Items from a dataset

>> Start

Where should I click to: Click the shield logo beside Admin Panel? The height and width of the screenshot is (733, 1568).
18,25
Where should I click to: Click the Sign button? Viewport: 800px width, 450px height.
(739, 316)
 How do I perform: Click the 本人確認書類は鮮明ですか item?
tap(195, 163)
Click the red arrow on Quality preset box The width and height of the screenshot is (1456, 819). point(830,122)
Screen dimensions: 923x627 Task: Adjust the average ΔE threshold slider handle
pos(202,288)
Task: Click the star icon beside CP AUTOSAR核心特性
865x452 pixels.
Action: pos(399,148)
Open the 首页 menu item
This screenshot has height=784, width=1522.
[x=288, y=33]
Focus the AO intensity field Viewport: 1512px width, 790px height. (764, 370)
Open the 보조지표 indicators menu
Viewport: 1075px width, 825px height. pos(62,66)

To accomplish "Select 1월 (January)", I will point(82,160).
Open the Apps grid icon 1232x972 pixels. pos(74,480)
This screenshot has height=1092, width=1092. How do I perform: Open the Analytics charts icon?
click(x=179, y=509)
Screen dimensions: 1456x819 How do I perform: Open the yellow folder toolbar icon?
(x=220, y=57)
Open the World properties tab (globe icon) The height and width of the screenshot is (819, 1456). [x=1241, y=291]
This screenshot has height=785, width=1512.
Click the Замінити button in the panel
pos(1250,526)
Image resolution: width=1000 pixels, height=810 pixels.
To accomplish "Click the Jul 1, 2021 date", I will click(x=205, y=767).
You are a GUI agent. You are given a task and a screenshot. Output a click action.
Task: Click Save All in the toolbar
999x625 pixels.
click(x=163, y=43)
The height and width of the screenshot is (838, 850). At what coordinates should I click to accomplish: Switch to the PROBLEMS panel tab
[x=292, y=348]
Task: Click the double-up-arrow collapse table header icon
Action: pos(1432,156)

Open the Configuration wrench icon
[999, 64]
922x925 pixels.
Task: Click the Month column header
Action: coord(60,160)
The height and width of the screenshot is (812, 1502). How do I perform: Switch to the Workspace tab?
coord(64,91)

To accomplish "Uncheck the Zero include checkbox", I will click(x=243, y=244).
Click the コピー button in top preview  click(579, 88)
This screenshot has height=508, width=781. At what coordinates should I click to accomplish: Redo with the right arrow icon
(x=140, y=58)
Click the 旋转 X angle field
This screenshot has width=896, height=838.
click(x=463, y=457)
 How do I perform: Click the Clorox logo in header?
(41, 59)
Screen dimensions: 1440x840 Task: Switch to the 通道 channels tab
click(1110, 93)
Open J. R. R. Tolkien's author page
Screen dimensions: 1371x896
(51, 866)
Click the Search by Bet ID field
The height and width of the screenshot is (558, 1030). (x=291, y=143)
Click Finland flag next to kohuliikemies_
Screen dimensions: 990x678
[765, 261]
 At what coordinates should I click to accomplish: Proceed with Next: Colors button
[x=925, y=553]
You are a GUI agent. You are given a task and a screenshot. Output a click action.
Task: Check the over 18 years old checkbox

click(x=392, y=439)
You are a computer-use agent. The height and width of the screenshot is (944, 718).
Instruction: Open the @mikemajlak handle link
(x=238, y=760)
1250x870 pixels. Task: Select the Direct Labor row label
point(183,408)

>> End

**Task**
Rewrite everything in the material from the line containing "This screenshot has height=1092, width=1092." down to the line containing "(x=220, y=57)", requests included, shifting every coordinate in the answers by -54.

**Exercise answer**
This screenshot has height=1092, width=1092. How do I perform: Open the Analytics charts icon?
click(x=125, y=455)
Screen dimensions: 1456x819 How do I perform: Open the yellow folder toolbar icon?
(x=166, y=3)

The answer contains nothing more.